TF - in model_fn pass global_step to seed


In Tensorflow Estimator API (tf.estimator) is there a way to use the current session within model_fn to evaluate a tensor and pass the value to python? I want to have a seed in dropout dependent on the value of global_step, but as the former requires int the latter is a tensor.


Solution

  • I don't see any way to access the session inside model_fn to get the current value of global_step.

    Even if it was possible, changing the seed for tf.nn.dropout at each step would create a new Graph operation at each step with a different seed, which will make the graph grow bigger and bigger. Even without a tf.estimator, I don't know how you can implement this?

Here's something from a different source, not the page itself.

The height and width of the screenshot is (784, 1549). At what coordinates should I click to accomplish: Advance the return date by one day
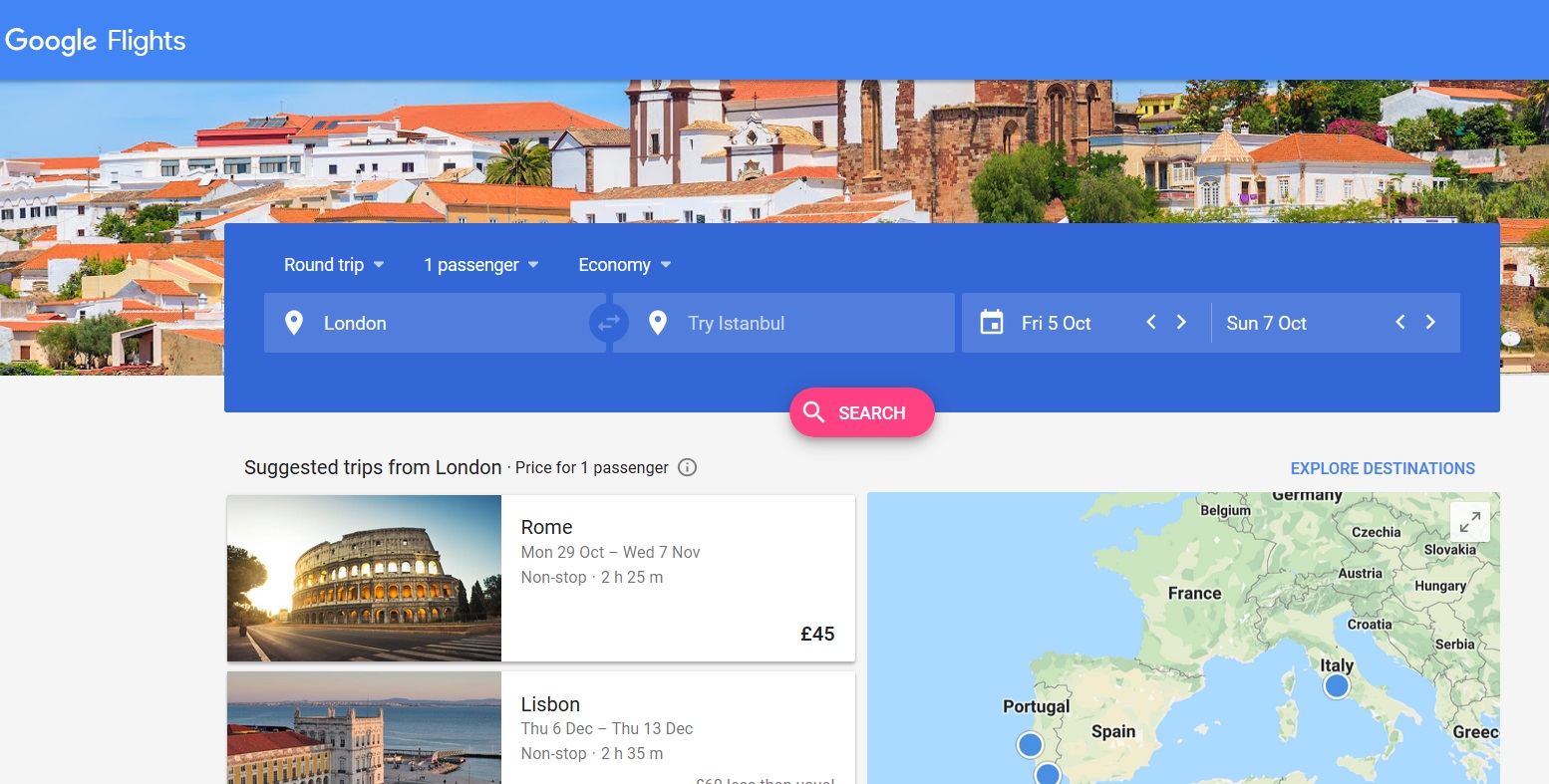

    I think what you want is to make sure that you get the same randomness between two runs. Setting a graph-level random seed with tf.set_random_seed() or just using a normal seed in the dropout should create a reproducible sequence of masks. Here is an example with code:

    x = tf.ones(10)
    y = tf.nn.dropout(x, 0.5, seed=42)
    
    sess1 = tf.Session()
    y1 = sess1.run(y)
    y2 = sess1.run(y)
    
    sess2 = tf.Session()
    y3 = sess2.run(y)
    y4 = sess2.run(y)
    
    assert (y1 == y3).all()  # y1 and y3 are the same
    assert (y2 == y4).all()  # y2 and y4 are the same
    

    The answer here provides more details on how to make the graph randomness reproducible.